デジタル ID は、"パブリック キー"、"プライベート キー"、および "デジタル署名" から成ります。デジタル ID を送ると、パブリック キーも送り先に渡されることになります。暗号化された返信は、自分だけがプライベート キーを使って解読することができます。
デジタル ID に含まれるデジタル署名は、身元を保証する電子 ID カードの役割を果たします。メッセージの受信者は、デジタル署名によって差出人の身元を確認することができるため、メッセージが偽造または改ざんされていないことがわかります。
送信するメッセージを暗号化したり、デジタル署名を付けたりするには、デジタル ID を取得し、自分のメール アカウントを適切に設定しておく必要があります。また、暗号化したメッセージを送るには、送り先のデジタル ID がアドレス帳に登録されている必要があります。

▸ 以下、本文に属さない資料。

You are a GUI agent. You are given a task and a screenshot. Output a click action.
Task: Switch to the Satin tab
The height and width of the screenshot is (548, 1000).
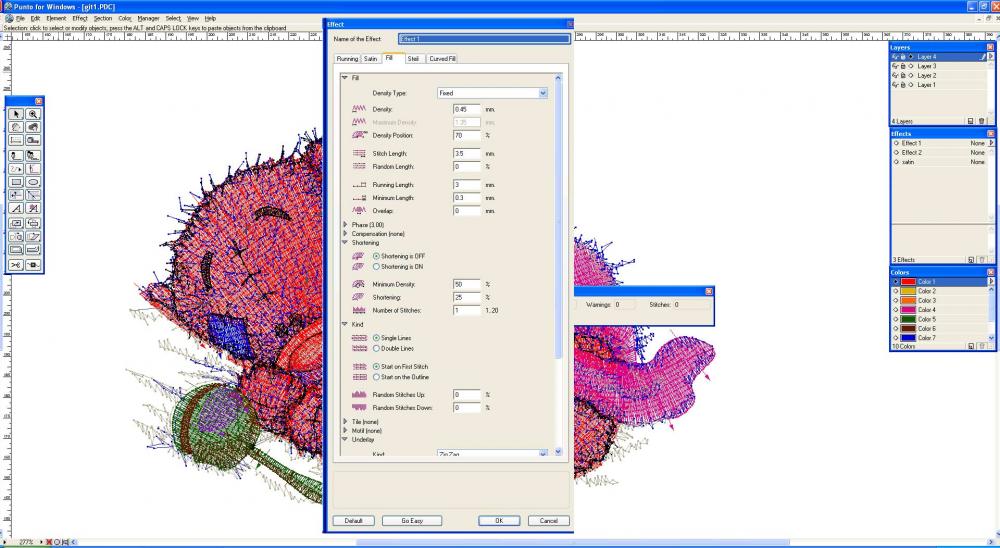point(370,59)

デジタル ID は、認証局と呼ばれる独立した機関から発行されます。認証局の Web サイトでデジタル ID を申請すると、ID が発行される前に、身元を確認するための手順が示されます。 デジタル ID には、いくつかのクラスがあり、信頼性の程度が異なります。詳細については、認証局の Web サイトで説明を参照してください。
ほかの人のデジタル ID は、ID が含まれているデジタル署名付きのメッセージを受信すると入手できます。 また、認証局の Web サイトに用意されているデータベースを検索して入手することもできます。ディレクトリ サービスによっては、検索結果にデジタル ID が表示されるようになっていることもあります。